TASK GOAL: In the entries below, find the line with "Rastrear Pedido (68, 1163)" and print exactly every line from there up to and including the line with "Prazo de Frete (62, 995)", with no other lines.

MATERIAL SUPPLIED:

================================

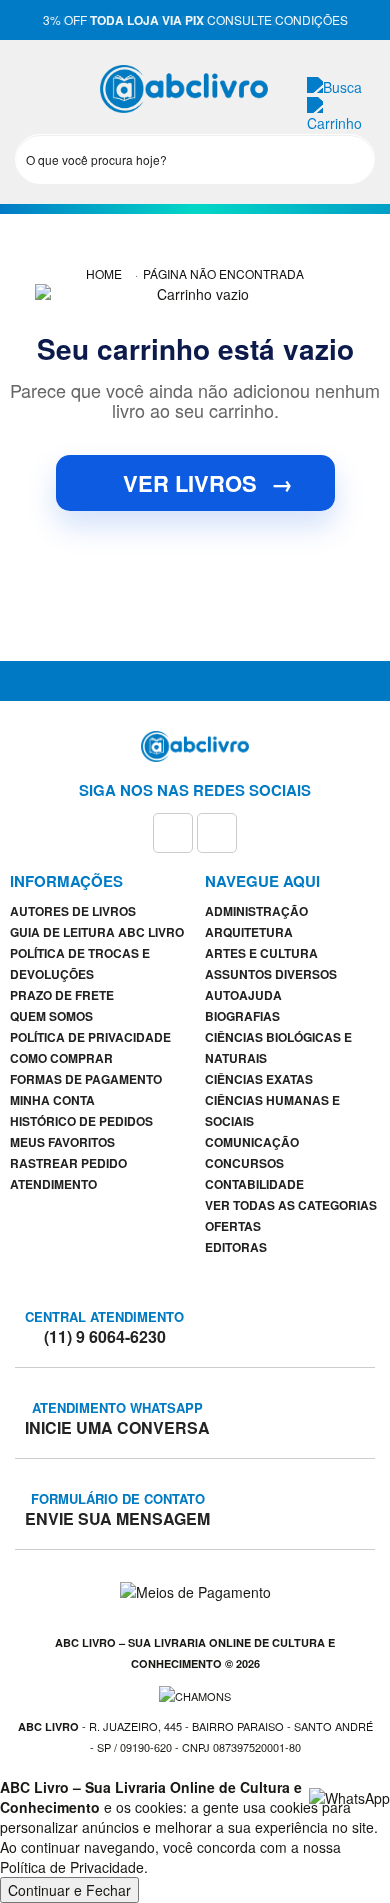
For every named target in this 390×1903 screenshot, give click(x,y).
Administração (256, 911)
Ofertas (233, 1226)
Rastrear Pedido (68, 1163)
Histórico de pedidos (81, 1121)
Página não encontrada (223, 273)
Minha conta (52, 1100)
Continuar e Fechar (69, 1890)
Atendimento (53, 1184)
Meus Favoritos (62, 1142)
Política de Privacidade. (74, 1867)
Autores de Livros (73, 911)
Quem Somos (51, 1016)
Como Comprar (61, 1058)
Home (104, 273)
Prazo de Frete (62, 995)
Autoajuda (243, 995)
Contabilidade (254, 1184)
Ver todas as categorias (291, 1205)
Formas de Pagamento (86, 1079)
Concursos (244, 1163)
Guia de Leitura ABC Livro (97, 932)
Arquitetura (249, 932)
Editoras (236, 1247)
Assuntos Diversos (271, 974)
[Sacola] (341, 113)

================================

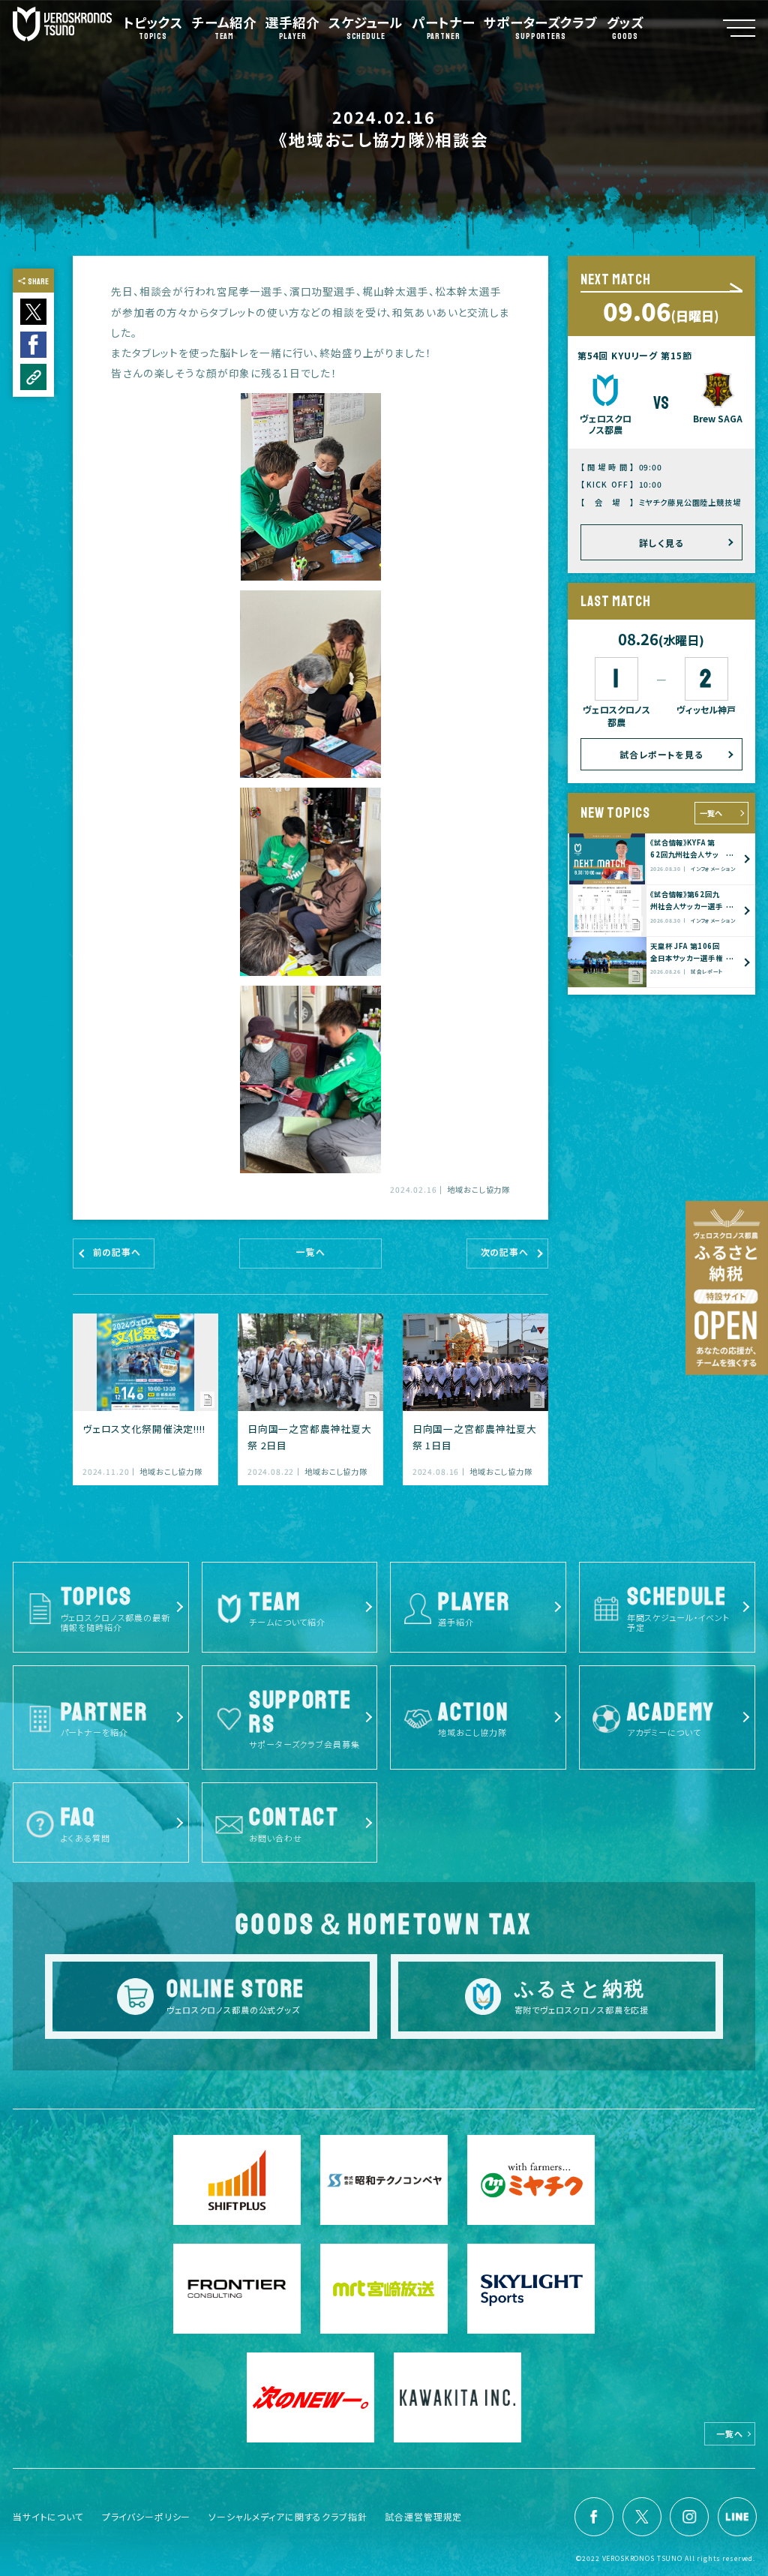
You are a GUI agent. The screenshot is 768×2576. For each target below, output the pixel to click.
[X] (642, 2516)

================================

RESPONSE BELOW:
Rastrear Pedido (68, 1163)
Histórico de pedidos (81, 1121)
Página não encontrada (223, 273)
Minha conta (52, 1100)
Continuar e Fechar (69, 1890)
Atendimento (53, 1184)
Meus Favoritos (62, 1142)
Política de Privacidade. (74, 1867)
Autores de Livros (73, 911)
Quem Somos (51, 1016)
Como Comprar (61, 1058)
Home (104, 273)
Prazo de Frete (62, 995)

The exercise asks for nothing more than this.